TASK REQUIREMENTS:
Each of the records that follow needs an exact reproduction.
=== Begin Enclosure ===
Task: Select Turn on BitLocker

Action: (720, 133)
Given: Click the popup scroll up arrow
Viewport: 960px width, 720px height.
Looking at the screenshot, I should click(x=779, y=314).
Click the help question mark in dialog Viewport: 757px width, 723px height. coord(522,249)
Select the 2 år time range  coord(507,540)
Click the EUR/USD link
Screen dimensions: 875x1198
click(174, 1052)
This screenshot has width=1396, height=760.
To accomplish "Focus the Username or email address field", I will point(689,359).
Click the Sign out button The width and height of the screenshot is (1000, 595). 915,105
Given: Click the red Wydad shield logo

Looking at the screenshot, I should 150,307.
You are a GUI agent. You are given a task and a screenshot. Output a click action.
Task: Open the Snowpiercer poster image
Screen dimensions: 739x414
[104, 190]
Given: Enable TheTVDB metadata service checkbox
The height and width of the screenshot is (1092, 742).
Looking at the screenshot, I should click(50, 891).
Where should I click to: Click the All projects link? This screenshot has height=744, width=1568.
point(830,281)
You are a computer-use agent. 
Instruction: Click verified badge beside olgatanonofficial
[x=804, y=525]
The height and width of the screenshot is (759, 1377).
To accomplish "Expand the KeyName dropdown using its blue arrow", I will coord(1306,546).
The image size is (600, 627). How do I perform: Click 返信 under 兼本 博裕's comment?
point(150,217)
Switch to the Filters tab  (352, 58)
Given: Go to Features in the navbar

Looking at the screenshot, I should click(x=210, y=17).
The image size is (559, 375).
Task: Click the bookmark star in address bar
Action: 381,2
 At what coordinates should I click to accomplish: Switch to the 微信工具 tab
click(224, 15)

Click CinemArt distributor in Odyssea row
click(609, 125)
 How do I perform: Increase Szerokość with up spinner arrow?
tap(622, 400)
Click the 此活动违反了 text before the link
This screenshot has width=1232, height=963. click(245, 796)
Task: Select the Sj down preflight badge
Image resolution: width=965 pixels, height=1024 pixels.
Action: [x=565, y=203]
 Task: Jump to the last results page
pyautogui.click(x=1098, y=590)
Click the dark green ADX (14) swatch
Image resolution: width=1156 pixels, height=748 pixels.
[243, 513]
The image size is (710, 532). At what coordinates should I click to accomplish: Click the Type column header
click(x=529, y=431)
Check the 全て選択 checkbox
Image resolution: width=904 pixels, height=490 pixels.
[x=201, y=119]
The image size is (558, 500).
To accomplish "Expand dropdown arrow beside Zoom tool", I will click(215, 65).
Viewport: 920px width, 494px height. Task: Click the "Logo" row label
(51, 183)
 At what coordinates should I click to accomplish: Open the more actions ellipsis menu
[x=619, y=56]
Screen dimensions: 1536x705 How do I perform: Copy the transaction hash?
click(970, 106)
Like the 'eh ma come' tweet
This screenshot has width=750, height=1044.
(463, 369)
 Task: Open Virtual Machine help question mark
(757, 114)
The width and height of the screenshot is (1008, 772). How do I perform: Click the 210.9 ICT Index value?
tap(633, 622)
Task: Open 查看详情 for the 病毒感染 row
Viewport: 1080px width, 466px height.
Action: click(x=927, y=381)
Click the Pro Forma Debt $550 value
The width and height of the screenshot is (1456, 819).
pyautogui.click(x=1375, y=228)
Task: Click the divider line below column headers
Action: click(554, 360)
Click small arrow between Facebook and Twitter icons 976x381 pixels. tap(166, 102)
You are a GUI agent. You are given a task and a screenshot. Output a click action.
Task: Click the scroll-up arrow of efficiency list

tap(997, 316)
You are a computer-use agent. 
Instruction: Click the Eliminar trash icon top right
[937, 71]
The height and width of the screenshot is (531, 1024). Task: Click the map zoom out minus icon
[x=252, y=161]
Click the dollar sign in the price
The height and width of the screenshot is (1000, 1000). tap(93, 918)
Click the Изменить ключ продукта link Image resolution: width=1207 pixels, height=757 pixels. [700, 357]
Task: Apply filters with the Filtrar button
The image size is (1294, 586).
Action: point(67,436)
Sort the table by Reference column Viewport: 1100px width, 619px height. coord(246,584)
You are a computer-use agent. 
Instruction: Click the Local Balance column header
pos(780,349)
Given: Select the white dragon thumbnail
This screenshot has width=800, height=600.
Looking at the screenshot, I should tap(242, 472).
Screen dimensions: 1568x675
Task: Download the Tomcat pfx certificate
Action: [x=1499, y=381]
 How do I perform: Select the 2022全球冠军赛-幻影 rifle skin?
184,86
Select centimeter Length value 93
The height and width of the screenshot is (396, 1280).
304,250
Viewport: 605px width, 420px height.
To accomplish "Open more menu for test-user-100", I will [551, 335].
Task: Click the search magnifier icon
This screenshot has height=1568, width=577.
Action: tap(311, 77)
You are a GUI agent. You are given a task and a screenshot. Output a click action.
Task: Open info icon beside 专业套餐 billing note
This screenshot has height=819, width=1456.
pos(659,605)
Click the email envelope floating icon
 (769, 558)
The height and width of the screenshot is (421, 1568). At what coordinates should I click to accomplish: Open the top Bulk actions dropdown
=== End Enclosure ===
EXPECTED OUTPUT:
Task: Select Turn on BitLocker

Action: (720, 133)
Given: Click the popup scroll up arrow
Viewport: 960px width, 720px height.
Looking at the screenshot, I should click(x=779, y=314).
Click the help question mark in dialog Viewport: 757px width, 723px height. coord(522,249)
Select the 2 år time range  coord(507,540)
Click the EUR/USD link
Screen dimensions: 875x1198
click(174, 1052)
This screenshot has width=1396, height=760.
To accomplish "Focus the Username or email address field", I will point(689,359).
Click the Sign out button The width and height of the screenshot is (1000, 595). 915,105
Given: Click the red Wydad shield logo

Looking at the screenshot, I should 150,307.
You are a GUI agent. You are given a task and a screenshot. Output a click action.
Task: Open the Snowpiercer poster image
Screen dimensions: 739x414
[104, 190]
Given: Enable TheTVDB metadata service checkbox
The height and width of the screenshot is (1092, 742).
Looking at the screenshot, I should click(50, 891).
Where should I click to: Click the All projects link? This screenshot has height=744, width=1568.
point(830,281)
You are a computer-use agent. 
Instruction: Click verified badge beside olgatanonofficial
[x=804, y=525]
The height and width of the screenshot is (759, 1377).
To accomplish "Expand the KeyName dropdown using its blue arrow", I will coord(1306,546).
The image size is (600, 627). How do I perform: Click 返信 under 兼本 博裕's comment?
point(150,217)
Switch to the Filters tab  (352, 58)
Given: Go to Features in the navbar

Looking at the screenshot, I should click(x=210, y=17).
The image size is (559, 375).
Task: Click the bookmark star in address bar
Action: 381,2
 At what coordinates should I click to accomplish: Switch to the 微信工具 tab
click(224, 15)

Click CinemArt distributor in Odyssea row
click(609, 125)
 How do I perform: Increase Szerokość with up spinner arrow?
tap(622, 400)
Click the 此活动违反了 text before the link
This screenshot has width=1232, height=963. click(245, 796)
Task: Select the Sj down preflight badge
Image resolution: width=965 pixels, height=1024 pixels.
Action: [x=565, y=203]
 Task: Jump to the last results page
pyautogui.click(x=1098, y=590)
Click the dark green ADX (14) swatch
Image resolution: width=1156 pixels, height=748 pixels.
[243, 513]
The image size is (710, 532). At what coordinates should I click to accomplish: Click the Type column header
click(x=529, y=431)
Check the 全て選択 checkbox
Image resolution: width=904 pixels, height=490 pixels.
[x=201, y=119]
The image size is (558, 500).
To accomplish "Expand dropdown arrow beside Zoom tool", I will click(215, 65).
Viewport: 920px width, 494px height. Task: Click the "Logo" row label
(51, 183)
 At what coordinates should I click to accomplish: Open the more actions ellipsis menu
[x=619, y=56]
Screen dimensions: 1536x705 How do I perform: Copy the transaction hash?
click(970, 106)
Like the 'eh ma come' tweet
This screenshot has width=750, height=1044.
(463, 369)
 Task: Open Virtual Machine help question mark
(757, 114)
The width and height of the screenshot is (1008, 772). How do I perform: Click the 210.9 ICT Index value?
tap(633, 622)
Task: Open 查看详情 for the 病毒感染 row
Viewport: 1080px width, 466px height.
Action: click(x=927, y=381)
Click the Pro Forma Debt $550 value
The width and height of the screenshot is (1456, 819).
pyautogui.click(x=1375, y=228)
Task: Click the divider line below column headers
Action: click(554, 360)
Click small arrow between Facebook and Twitter icons 976x381 pixels. tap(166, 102)
You are a GUI agent. You are given a task and a screenshot. Output a click action.
Task: Click the scroll-up arrow of efficiency list

tap(997, 316)
You are a computer-use agent. 
Instruction: Click the Eliminar trash icon top right
[937, 71]
The height and width of the screenshot is (531, 1024). Task: Click the map zoom out minus icon
[x=252, y=161]
Click the dollar sign in the price
The height and width of the screenshot is (1000, 1000). tap(93, 918)
Click the Изменить ключ продукта link Image resolution: width=1207 pixels, height=757 pixels. [700, 357]
Task: Apply filters with the Filtrar button
The image size is (1294, 586).
Action: point(67,436)
Sort the table by Reference column Viewport: 1100px width, 619px height. coord(246,584)
You are a computer-use agent. 
Instruction: Click the Local Balance column header
pos(780,349)
Given: Select the white dragon thumbnail
This screenshot has width=800, height=600.
Looking at the screenshot, I should tap(242, 472).
Screen dimensions: 1568x675
Task: Download the Tomcat pfx certificate
Action: [x=1499, y=381]
 How do I perform: Select the 2022全球冠军赛-幻影 rifle skin?
184,86
Select centimeter Length value 93
The height and width of the screenshot is (396, 1280).
304,250
Viewport: 605px width, 420px height.
To accomplish "Open more menu for test-user-100", I will [551, 335].
Task: Click the search magnifier icon
This screenshot has height=1568, width=577.
Action: tap(311, 77)
You are a GUI agent. You are given a task and a screenshot. Output a click action.
Task: Open info icon beside 专业套餐 billing note
This screenshot has height=819, width=1456.
pos(659,605)
Click the email envelope floating icon
 (769, 558)
The height and width of the screenshot is (421, 1568). At what coordinates should I click to accomplish: Open the top Bulk actions dropdown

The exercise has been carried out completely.